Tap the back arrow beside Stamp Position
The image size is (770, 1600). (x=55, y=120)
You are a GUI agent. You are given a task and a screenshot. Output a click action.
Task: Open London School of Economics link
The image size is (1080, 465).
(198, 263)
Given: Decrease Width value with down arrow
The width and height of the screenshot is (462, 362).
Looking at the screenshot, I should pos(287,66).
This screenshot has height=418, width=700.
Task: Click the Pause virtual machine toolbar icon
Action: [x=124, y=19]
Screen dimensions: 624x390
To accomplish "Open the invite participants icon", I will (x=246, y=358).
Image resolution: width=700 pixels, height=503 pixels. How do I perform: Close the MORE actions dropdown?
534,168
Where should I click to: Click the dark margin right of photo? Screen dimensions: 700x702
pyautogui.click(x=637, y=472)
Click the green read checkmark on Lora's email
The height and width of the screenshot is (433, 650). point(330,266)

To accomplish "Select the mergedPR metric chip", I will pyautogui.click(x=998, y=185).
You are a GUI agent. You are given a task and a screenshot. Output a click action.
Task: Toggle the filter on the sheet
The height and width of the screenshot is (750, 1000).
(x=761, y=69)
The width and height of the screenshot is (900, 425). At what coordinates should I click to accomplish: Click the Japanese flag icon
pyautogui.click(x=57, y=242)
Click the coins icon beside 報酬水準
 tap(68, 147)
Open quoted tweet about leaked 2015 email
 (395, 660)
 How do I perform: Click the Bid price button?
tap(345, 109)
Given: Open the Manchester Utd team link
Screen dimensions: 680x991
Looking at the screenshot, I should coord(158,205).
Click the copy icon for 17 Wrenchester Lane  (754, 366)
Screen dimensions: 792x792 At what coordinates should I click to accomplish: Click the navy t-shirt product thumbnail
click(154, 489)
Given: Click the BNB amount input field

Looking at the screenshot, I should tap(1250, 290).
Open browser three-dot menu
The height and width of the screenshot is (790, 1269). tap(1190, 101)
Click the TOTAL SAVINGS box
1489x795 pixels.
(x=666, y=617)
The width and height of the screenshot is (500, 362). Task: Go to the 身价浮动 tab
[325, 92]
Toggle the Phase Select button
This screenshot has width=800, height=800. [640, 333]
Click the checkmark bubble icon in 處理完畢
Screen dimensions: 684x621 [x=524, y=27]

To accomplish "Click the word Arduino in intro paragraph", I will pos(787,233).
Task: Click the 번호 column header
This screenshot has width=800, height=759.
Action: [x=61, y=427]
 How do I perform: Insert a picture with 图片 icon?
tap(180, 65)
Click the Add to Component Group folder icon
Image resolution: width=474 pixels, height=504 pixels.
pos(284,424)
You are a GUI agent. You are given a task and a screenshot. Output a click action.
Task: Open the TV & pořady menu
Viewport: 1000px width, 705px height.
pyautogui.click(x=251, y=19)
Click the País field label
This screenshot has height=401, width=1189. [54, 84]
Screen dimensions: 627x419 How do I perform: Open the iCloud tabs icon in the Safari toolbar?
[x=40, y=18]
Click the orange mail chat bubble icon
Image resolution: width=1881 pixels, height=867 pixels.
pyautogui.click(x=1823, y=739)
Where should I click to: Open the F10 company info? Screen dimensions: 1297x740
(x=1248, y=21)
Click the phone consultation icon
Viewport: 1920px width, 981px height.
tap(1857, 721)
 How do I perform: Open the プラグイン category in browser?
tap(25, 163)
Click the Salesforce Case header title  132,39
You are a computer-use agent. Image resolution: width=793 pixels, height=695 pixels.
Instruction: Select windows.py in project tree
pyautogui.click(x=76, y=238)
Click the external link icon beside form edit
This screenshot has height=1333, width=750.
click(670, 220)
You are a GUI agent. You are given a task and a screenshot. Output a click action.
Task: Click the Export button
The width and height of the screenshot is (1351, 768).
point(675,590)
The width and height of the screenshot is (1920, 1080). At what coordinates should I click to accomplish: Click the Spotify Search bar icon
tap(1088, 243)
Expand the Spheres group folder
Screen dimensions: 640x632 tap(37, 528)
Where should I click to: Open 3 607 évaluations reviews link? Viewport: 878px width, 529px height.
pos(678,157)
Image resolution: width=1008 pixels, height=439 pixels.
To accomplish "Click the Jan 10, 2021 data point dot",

━━━━━━━━━━━━━━━━━━━━

■ EXERCISE INSTRUCTIONS:
Send back all the records above word for word.

■ TASK RESPONSE:
Tap the back arrow beside Stamp Position
The image size is (770, 1600). (x=55, y=120)
You are a GUI agent. You are given a task and a screenshot. Output a click action.
Task: Open London School of Economics link
The image size is (1080, 465).
(198, 263)
Given: Decrease Width value with down arrow
The width and height of the screenshot is (462, 362).
Looking at the screenshot, I should pos(287,66).
This screenshot has height=418, width=700.
Task: Click the Pause virtual machine toolbar icon
Action: [x=124, y=19]
Screen dimensions: 624x390
To accomplish "Open the invite participants icon", I will (x=246, y=358).
Image resolution: width=700 pixels, height=503 pixels. How do I perform: Close the MORE actions dropdown?
534,168
Where should I click to: Click the dark margin right of photo? Screen dimensions: 700x702
pyautogui.click(x=637, y=472)
Click the green read checkmark on Lora's email
The height and width of the screenshot is (433, 650). point(330,266)

To accomplish "Select the mergedPR metric chip", I will pyautogui.click(x=998, y=185).
You are a GUI agent. You are given a task and a screenshot. Output a click action.
Task: Toggle the filter on the sheet
The height and width of the screenshot is (750, 1000).
(x=761, y=69)
The width and height of the screenshot is (900, 425). At what coordinates should I click to accomplish: Click the Japanese flag icon
pyautogui.click(x=57, y=242)
Click the coins icon beside 報酬水準
 tap(68, 147)
Open quoted tweet about leaked 2015 email
 (395, 660)
 How do I perform: Click the Bid price button?
tap(345, 109)
Given: Open the Manchester Utd team link
Screen dimensions: 680x991
Looking at the screenshot, I should coord(158,205).
Click the copy icon for 17 Wrenchester Lane  (754, 366)
Screen dimensions: 792x792 At what coordinates should I click to accomplish: Click the navy t-shirt product thumbnail
click(154, 489)
Given: Click the BNB amount input field

Looking at the screenshot, I should tap(1250, 290).
Open browser three-dot menu
The height and width of the screenshot is (790, 1269). tap(1190, 101)
Click the TOTAL SAVINGS box
1489x795 pixels.
(x=666, y=617)
The width and height of the screenshot is (500, 362). Task: Go to the 身价浮动 tab
[325, 92]
Toggle the Phase Select button
This screenshot has width=800, height=800. [640, 333]
Click the checkmark bubble icon in 處理完畢
Screen dimensions: 684x621 [x=524, y=27]

To accomplish "Click the word Arduino in intro paragraph", I will pos(787,233).
Task: Click the 번호 column header
This screenshot has width=800, height=759.
Action: [x=61, y=427]
 How do I perform: Insert a picture with 图片 icon?
tap(180, 65)
Click the Add to Component Group folder icon
Image resolution: width=474 pixels, height=504 pixels.
pos(284,424)
You are a GUI agent. You are given a task and a screenshot. Output a click action.
Task: Open the TV & pořady menu
Viewport: 1000px width, 705px height.
pyautogui.click(x=251, y=19)
Click the País field label
This screenshot has height=401, width=1189. [54, 84]
Screen dimensions: 627x419 How do I perform: Open the iCloud tabs icon in the Safari toolbar?
[x=40, y=18]
Click the orange mail chat bubble icon
Image resolution: width=1881 pixels, height=867 pixels.
pyautogui.click(x=1823, y=739)
Where should I click to: Open the F10 company info? Screen dimensions: 1297x740
(x=1248, y=21)
Click the phone consultation icon
Viewport: 1920px width, 981px height.
tap(1857, 721)
 How do I perform: Open the プラグイン category in browser?
tap(25, 163)
Click the Salesforce Case header title  132,39
You are a computer-use agent. Image resolution: width=793 pixels, height=695 pixels.
Instruction: Select windows.py in project tree
pyautogui.click(x=76, y=238)
Click the external link icon beside form edit
This screenshot has height=1333, width=750.
click(670, 220)
You are a GUI agent. You are given a task and a screenshot. Output a click action.
Task: Click the Export button
The width and height of the screenshot is (1351, 768).
point(675,590)
The width and height of the screenshot is (1920, 1080). At what coordinates should I click to accomplish: Click the Spotify Search bar icon
tap(1088, 243)
Expand the Spheres group folder
Screen dimensions: 640x632 tap(37, 528)
Where should I click to: Open 3 607 évaluations reviews link? Viewport: 878px width, 529px height.
pos(678,157)
Image resolution: width=1008 pixels, height=439 pixels.
To accomplish "Click the Jan 10, 2021 data point dot",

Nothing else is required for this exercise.